Problemas por resolver »
**A)** Traduce al inglés la siguiente oración del texto sobre la pandemia: «Pero, en realidad, solo hemos celebrado espejismos.»
**B)** Escribe la continuación del texto sobre la pandemia a partir de su última oración.

Texto proporcionado »

• • • •

Quizás se terminó, pero solo en apariencia. Ya todos nos deseamos un venturoso año por venir, guardamos los adornos festivos y nos resignamos a darle la cara, con distinta motivación, a más de tres centenas de relucientes días, frente a nosotros.
Pero, en realidad, solo hemos celebrado espejismos. Hemos pretendido cerrar las puertas de un año que aún continúa su curso, lejos del término.
A diferencia de los obedientes hermanos que le precedieron en el calendario, este se ha resistido a la etiqueta, a saber cuándo ingresar y cuándo retirarse del salón.
Quizás empezase realmente en diciembre del 2019, cuando la primera cepa del COVID-19 fue débilmente advertida en la ciudad china de Wuhan.
O tal vez inició el 30 de enero del 2020, cuando la Organización Mundial de la Salud lo declaró emergencia de salud pública a nivel internacional.
O, más bien, podríamos darle el banderazo de salida el 11 de marzo del 2020, cuando fue oficialmente declarada la pandemia.
Lo cierto es que, de la mano del nuevo y desafiante virus, el año que nació entonces continúa su curso, indiferente a las dos engañosas vueltas de página que ya suma al hilo.
La pandemia hizo que el tiempo se congelase, recordándonos las proporciones de las pestes medievales, inmune a abandonar el escenario cordialmente, pese a los buenos oficios de la ciencia, amenazando con desbancar, con sus más de 270 millones de casos y sus más de cinco millones de muertes, la mortífera titularidad de la gripe española de 1918.
Una claustrofobia planetaria.
Marshall McLuhan, 1945.
(Josephine Smith, Library & Archives Canada)
Pero eso no es todo. El virus no solo se ha transmitido veloz a través de infames gotículas de saliva. Ha sabido también expandirse en los vericuetos de la internet, portando, con sus síntomas, la paranoia y la desinformación.
El ciberespacio ha reducido la aldea global de Marshall McLuhan al escaso perímetro de un habitáculo de bien social, donde mentalmente nos hacinamos todos, contemplando en vivo y a todo color la primera pandemia de la historia transmitida por las redes sociales, quizás ya nuestro último sustituto de realidad.

• • • •

Listado de datos »
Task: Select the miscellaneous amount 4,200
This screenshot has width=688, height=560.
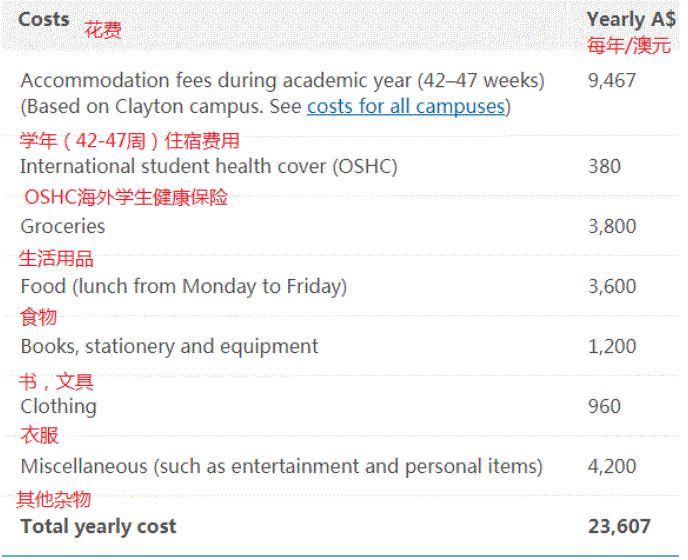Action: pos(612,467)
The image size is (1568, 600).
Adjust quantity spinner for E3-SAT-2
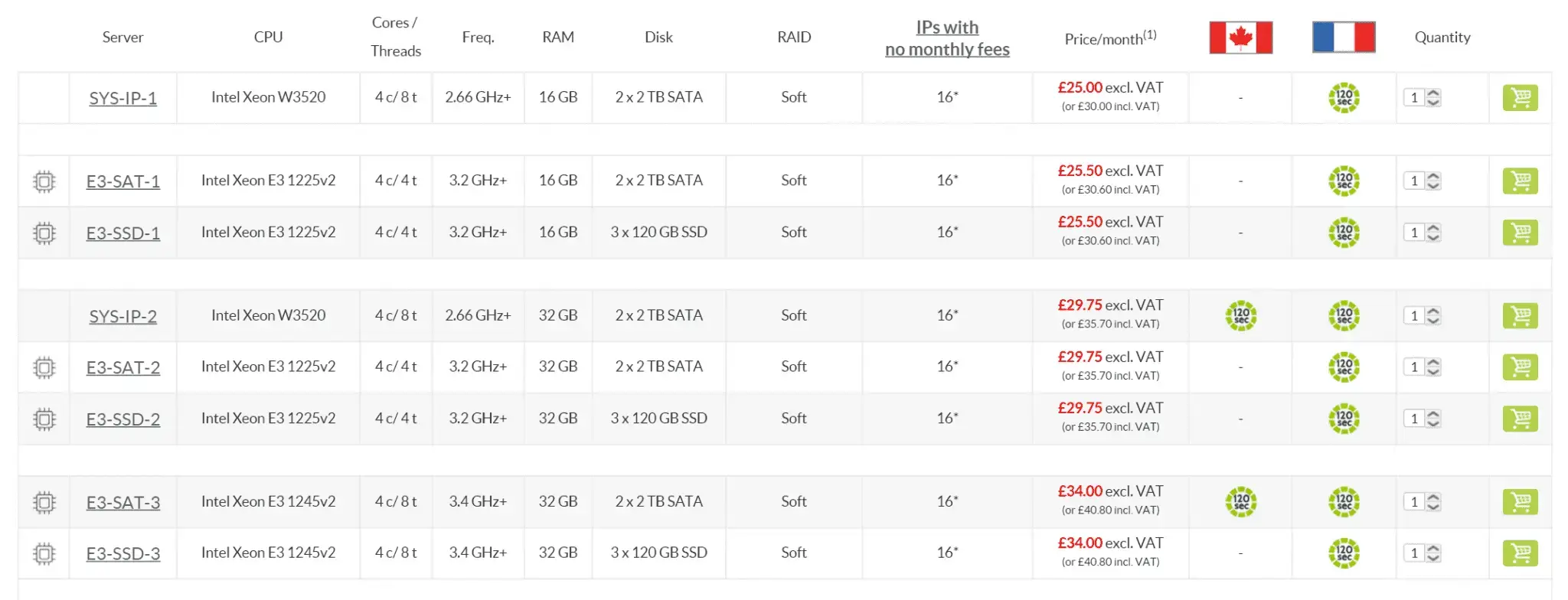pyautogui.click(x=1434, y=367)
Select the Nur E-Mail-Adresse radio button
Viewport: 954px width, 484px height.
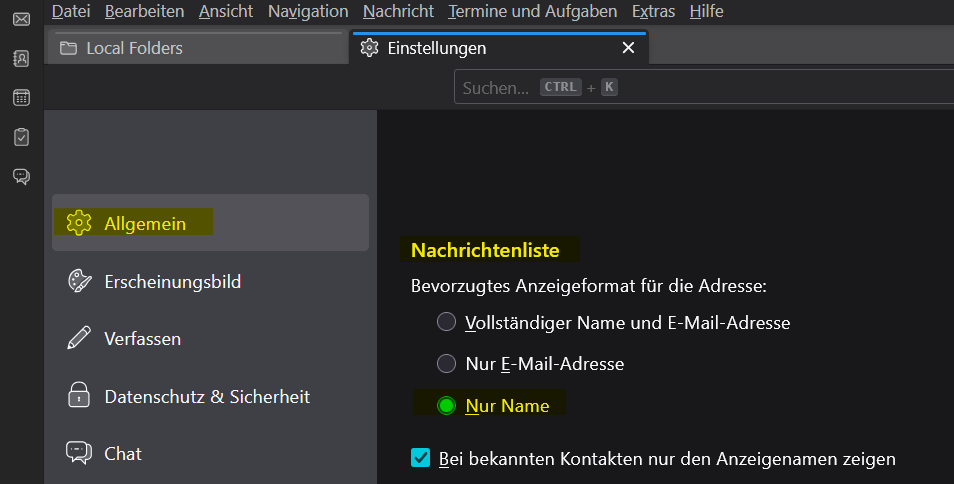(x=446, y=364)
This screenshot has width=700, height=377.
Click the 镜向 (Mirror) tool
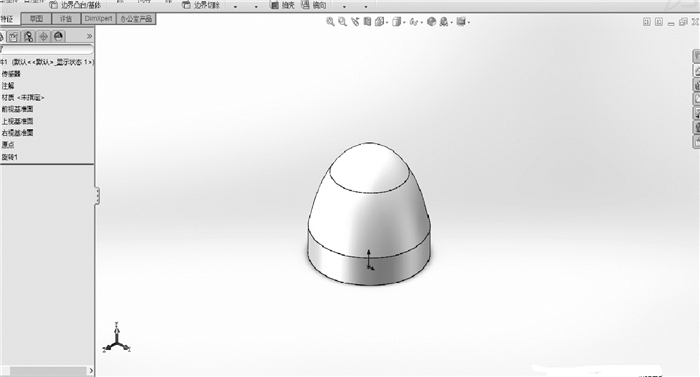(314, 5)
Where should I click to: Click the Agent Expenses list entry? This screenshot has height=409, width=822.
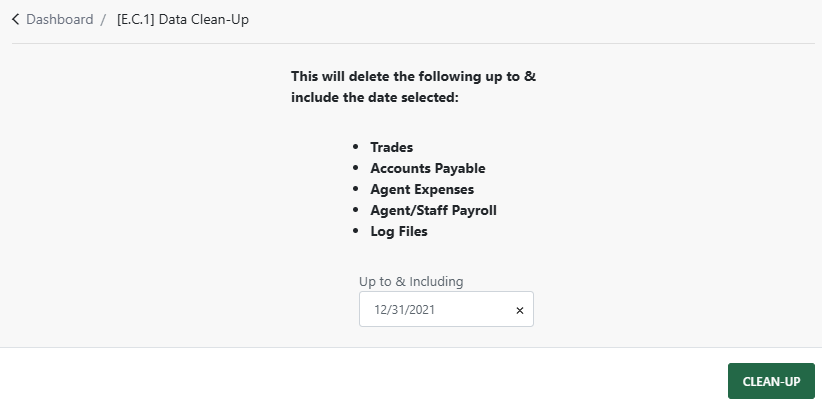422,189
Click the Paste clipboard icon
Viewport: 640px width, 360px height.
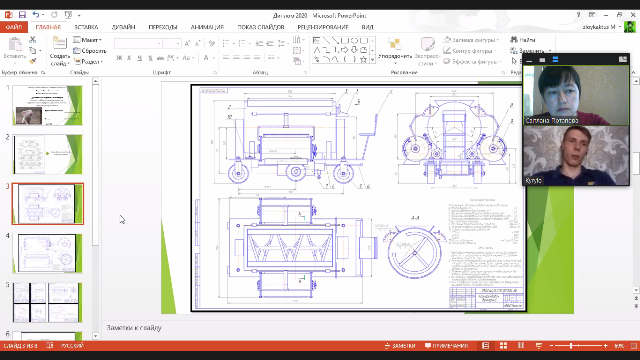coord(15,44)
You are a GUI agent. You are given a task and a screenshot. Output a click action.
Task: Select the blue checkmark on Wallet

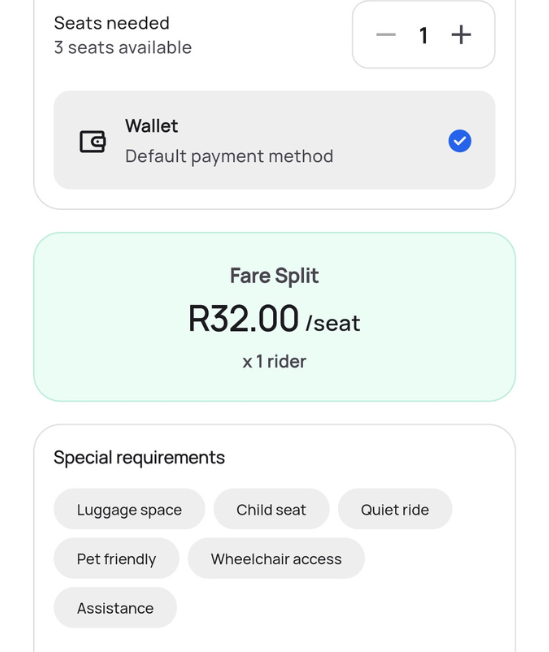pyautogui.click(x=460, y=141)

• • • •

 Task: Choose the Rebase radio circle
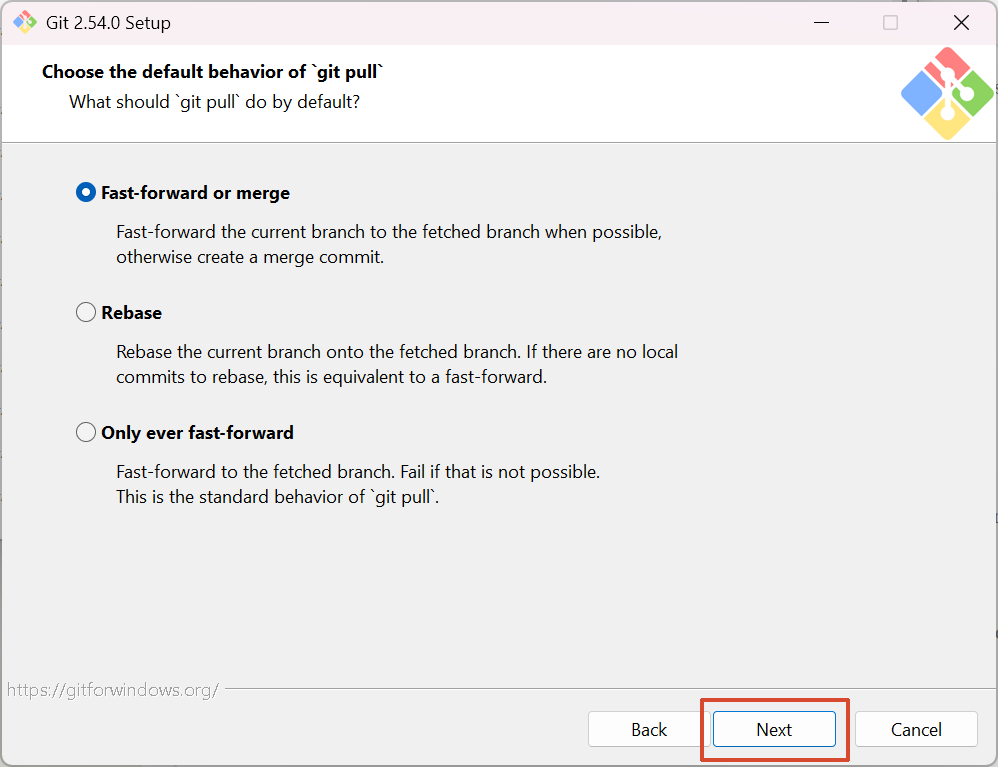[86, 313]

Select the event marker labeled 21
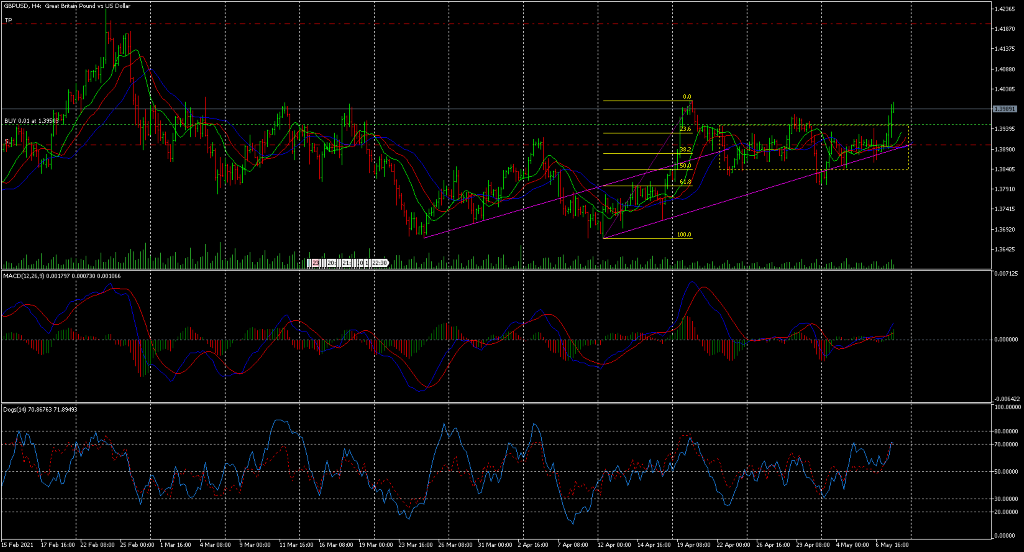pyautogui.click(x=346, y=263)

• • • •

Respuestas »
**A)** But, in reality, we have only celebrated mirages.

**B)**
Y, como bien se lamentaba Umberto Eco, en esta claustrofobia planetaria precisamente esas redes sociales le han dado la voz a innumerables legiones de imbéciles, frívolos irresponsables y cínicos, sacados de los bares de pueblo de donde nunca debieron salir para atizar, con el sanbenito de la libertad de expresión, para atizar el miedo y la confusión, convencidos de que su ignorancia, tan útil y digna como el conocimiento de aquel que sabe, es la mejor forma para sacarnos del atolladero.
A la larga, lo anterior sería tan solo la parte contorsionista del asunto, de no ser porque la pandemia, a pesar de los breves respiros que parece habernos dado, ha hecho algo más: desnudó, progresivamente, la verdadera magnitud de las lacras humanas que creíamos ya superadas, mostrándonos también lo infantiles, veleidosos y caprichosos que podemos ser como especie.
Ha servido de excusa a políticos inescrupulosos y populistas, exponiendo en el proceso la fragilidad de múltiples sistemas sanitarios y políticos carcomidos por la incompetencia, la corrupción o la negligencia. Demostró lo egoístas, lo prejuiciosos, violentos e inconscientes que podemos ser cuando nos tocan nuestra comodidad personal y nuestras “libertades”, en nombre del legítimo bien común.
Pero, más descorazonador aún, demostró el débil barniz de racionalidad que, como especie, nos acomete cuando enfrentamos fuerzas que escapan a nuestro diámetro mental, refugiándonos en la frivolidad pop y el negacionismo científico, como magistralmente lo señala el astrónomo Neil deGrasse en su ya célebre twit sobre la sátira fílmica de catástrofe Don’t Look Up.
Urge, definitivamente, concluir este año terco y obcecado. Y ello no correrá por cortesía del virus. En este inmenso y espacioso calendario que se resiste a concluir, nos quedan algunas tareas pendientes sobre el aprendizaje y la resiliencia, si queremos que lo vivido nos llegue a hacer sentido, algún día.
¿Por qué hemos sobrevivido?
Johanes Plenio (@jplenio)
Como ya lo hemos comentado en otros artículos, mal que nos pese, nuestra especie tiene buenas razones para sentirse perseguida.
Durante millones de años nuestros antepasados se escurrieron como minúsculas musarañas, entre las patas de inmensos lagartos malhumorados.
Tuvimos que disputarles a inmensas serpientes arborícolas las tempranas junglas del Eoceno, tras la última extinción masiva, para luego jugar al corre-que-te-alcanzo con enormes gatos hambrientos en las sabanas del oriente africano.
Cuando las glaciaciones arreciaron en los polos planetarios y el solar africano fue deshidratándose mortalmente, unas cuantas decenas de miles de miembros dispersos y crecientemente aislados fue todo lo que nos salvó, como especie, de la extinción total.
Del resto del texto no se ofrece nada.